THE TASK
Of all the lines below, output only those starting at the one with "Task: Open the 取款專區 withdrawal section icon" and ending at the one with "The height and width of the screenshot is (527, 365).", both ends included, exactly as written.

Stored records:
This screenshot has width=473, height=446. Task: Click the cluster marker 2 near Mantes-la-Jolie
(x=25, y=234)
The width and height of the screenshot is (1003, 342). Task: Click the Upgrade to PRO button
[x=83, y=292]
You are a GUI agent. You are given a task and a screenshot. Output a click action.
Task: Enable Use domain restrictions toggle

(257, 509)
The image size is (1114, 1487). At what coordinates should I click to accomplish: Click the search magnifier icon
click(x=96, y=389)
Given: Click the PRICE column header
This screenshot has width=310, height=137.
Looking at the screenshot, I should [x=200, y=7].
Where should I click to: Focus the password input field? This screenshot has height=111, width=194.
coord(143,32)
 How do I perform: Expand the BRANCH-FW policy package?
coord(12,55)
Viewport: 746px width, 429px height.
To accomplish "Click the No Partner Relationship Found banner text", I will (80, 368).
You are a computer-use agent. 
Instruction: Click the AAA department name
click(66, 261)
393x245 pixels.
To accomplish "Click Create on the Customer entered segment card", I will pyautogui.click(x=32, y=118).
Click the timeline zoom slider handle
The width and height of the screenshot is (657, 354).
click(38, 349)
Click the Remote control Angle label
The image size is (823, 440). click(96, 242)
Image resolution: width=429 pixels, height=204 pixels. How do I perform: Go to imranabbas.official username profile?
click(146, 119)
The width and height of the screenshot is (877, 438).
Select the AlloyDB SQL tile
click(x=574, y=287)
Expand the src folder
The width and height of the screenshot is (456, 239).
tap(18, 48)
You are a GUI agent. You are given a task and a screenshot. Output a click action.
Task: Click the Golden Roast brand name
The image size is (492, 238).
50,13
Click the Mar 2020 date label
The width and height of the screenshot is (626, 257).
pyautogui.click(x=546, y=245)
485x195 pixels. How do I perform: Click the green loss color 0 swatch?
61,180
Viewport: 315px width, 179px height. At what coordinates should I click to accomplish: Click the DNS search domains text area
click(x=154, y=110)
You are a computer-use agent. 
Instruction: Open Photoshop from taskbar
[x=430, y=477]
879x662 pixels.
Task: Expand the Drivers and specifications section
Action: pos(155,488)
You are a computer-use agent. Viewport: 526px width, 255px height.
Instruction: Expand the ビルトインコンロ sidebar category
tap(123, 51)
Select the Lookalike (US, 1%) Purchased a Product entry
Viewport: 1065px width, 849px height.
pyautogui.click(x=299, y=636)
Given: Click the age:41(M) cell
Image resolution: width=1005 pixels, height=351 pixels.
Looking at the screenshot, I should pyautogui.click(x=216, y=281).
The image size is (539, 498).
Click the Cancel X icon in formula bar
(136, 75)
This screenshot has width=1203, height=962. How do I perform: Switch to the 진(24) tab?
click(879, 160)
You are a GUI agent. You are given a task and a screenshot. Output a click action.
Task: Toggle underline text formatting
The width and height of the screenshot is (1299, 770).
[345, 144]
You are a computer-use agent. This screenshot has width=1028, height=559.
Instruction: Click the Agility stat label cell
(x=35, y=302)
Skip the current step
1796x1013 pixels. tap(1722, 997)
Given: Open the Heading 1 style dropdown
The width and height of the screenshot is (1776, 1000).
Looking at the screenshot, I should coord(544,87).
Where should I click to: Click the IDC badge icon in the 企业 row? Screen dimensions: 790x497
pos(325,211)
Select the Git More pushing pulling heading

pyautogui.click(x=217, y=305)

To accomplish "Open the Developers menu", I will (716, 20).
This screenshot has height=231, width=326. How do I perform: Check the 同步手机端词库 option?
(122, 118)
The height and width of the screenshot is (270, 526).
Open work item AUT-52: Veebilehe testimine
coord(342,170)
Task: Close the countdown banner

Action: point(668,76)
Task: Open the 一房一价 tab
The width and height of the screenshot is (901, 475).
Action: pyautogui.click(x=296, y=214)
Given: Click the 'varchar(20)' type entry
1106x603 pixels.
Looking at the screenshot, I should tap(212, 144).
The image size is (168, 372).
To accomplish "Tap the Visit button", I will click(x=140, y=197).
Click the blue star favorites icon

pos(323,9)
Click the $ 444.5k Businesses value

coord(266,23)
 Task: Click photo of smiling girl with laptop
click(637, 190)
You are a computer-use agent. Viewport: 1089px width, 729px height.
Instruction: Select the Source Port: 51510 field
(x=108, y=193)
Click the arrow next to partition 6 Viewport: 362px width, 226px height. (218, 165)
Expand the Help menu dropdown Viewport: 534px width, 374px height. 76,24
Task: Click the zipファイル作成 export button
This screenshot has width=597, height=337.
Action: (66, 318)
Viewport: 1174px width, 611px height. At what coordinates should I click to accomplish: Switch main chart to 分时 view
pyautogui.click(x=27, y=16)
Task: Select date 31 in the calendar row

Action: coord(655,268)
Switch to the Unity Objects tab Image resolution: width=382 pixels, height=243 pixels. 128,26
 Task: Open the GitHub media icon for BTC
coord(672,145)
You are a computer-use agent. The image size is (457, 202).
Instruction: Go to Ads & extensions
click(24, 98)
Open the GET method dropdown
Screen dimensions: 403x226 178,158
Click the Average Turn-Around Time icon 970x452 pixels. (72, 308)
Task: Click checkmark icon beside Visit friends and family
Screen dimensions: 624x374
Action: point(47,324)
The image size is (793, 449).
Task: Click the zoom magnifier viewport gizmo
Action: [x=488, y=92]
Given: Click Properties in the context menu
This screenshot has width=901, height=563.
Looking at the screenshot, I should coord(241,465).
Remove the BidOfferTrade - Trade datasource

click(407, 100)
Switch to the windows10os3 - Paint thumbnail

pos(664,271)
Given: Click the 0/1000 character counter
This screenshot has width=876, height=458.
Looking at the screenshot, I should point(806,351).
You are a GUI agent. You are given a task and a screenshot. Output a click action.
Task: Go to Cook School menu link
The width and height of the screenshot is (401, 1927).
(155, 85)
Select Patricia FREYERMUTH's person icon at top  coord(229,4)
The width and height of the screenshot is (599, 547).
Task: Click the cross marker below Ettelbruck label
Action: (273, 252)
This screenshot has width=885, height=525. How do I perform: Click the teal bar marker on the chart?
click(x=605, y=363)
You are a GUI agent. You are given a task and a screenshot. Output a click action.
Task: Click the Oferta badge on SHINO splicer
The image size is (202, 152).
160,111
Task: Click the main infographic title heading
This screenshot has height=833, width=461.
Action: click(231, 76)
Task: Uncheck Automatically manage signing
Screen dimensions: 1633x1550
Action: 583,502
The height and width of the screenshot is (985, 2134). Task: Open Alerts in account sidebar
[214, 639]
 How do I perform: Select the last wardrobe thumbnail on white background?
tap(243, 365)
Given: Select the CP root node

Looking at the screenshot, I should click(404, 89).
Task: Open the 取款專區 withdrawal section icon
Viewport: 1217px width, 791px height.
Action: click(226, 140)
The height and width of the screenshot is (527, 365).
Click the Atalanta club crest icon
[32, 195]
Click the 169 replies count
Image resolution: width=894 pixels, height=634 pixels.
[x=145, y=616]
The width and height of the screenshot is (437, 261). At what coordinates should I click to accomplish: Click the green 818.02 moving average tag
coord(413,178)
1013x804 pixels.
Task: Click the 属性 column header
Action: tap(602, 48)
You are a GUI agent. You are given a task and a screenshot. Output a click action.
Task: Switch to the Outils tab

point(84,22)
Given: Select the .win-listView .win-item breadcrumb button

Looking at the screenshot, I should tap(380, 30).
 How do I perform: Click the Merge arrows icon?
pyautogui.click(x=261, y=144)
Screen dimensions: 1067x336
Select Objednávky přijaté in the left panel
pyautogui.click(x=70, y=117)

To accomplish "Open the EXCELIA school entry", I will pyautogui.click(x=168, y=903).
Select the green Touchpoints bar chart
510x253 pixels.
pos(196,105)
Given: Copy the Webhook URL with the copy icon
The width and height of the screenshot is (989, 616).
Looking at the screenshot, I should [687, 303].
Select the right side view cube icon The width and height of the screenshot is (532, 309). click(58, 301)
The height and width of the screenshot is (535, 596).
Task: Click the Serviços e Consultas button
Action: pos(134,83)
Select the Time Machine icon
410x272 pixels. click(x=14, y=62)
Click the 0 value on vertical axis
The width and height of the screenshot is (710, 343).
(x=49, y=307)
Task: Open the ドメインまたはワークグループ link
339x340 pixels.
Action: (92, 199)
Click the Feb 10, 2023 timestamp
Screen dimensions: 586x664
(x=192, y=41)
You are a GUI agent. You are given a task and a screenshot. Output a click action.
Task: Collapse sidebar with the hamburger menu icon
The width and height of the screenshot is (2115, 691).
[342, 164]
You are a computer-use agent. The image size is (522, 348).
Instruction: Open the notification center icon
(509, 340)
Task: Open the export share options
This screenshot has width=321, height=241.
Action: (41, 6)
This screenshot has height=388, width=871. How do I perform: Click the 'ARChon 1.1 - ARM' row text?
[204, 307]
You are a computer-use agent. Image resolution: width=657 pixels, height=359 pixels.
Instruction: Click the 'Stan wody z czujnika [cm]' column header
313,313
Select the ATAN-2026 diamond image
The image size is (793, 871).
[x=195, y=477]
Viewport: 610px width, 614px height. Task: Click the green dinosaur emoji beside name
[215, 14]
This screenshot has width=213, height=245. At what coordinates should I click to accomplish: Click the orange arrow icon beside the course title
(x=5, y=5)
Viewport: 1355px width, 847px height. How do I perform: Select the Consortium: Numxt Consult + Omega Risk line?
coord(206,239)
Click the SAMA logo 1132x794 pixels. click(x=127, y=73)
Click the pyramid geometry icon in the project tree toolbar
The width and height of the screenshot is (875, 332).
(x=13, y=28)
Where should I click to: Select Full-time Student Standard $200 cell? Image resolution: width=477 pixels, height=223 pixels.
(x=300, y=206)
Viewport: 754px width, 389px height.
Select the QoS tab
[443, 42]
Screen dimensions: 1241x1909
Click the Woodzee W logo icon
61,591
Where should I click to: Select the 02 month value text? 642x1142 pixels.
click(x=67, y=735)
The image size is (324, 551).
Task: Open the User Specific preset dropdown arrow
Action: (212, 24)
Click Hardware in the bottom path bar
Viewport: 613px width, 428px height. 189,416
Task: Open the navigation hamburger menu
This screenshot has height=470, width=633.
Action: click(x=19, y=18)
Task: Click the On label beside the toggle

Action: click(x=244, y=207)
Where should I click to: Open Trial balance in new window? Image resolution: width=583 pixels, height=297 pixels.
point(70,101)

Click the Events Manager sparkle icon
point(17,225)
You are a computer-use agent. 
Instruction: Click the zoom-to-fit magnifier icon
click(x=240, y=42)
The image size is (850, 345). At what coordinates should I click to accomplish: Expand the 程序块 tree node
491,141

RESPONSE AREA
Task: Open the 取款專區 withdrawal section icon
Viewport: 1217px width, 791px height.
Action: click(226, 140)
The height and width of the screenshot is (527, 365).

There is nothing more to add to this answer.